Sehr geehrter Herr B.

Vielen Dank für Ihr Schreiben.

Ich setze mich für die konsequente Verfolgung jeder Form von Extremismus mit derselben Konsequenz ein, unabhängig davon, ob sie von rechts, religiös oder von links kommt. Linksextremistische Gewalt, insbesondere Angriffe auf kritische Infrastruktur, ist in keiner Weise zu rechtfertigen und muss konsequent verfolgt werden. 

Herausragend wichtig ist es, die Sicherheitsbehörden nachhaltig zu stärken. Die Erweiterung des Sicherheitsbegriffs bei den Änderungen der Schuldenbremse hat – dank des Engagements meiner Fraktion – eine Grundlage dafür geschaffen. Diese gilt es zu nutzen, auch durch eine bessere Vernetzung von Behörden auf Bundes- und Länderebene. 

Darüber hinaus kämpfe ich für eine Verschärfung des Waffenrechts, um zu verhindern, dass Verfassungsfeindinnen und Verfassungsfeinde legal Waffen erhalten oder behalten dürfen. Notwendig ist auch eine Reform der Nachrichtendienste, um gesetzliche Vorgaben, Befugnisse und Kontrollstrukturen zu modernisieren und an die aktuellen Bedrohungslagen anzupassen. 

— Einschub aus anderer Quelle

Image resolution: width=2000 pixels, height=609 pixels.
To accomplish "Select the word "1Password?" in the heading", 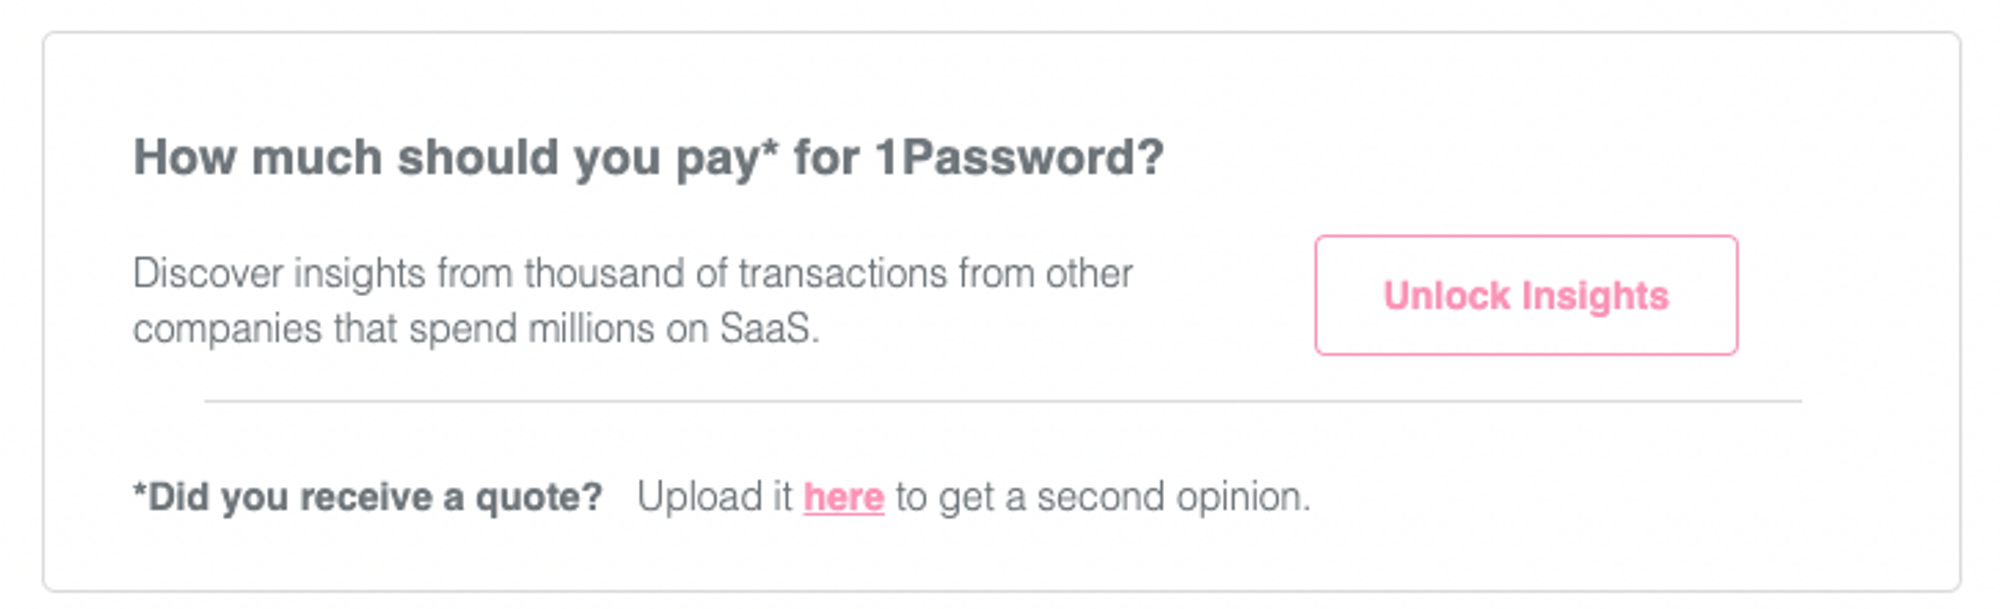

Ergänzend braucht es eine umfassende Präventionsoffensive, vor allem im Jugendbereich. Um der wachsenden Bedrohung durch Täter entgegenzuwirken, muss die Bundesregierung dringend neue Strategien entwickeln, um Radikalisierung frühzeitig zu erkennen und zu verhindern. Politik kann dies nicht allein leisten, sondern muss vertrauensvoll und gemeinsam mit der Zivilgesellschaft handeln, etwa durch ein Demokratiefördergesetz, anstatt ihr mit Misstrauen zu begegnen. 

Bei weiteren Fragen und Anliegen stehen Ihnen mein Büro und ich gerne zur Verfügung.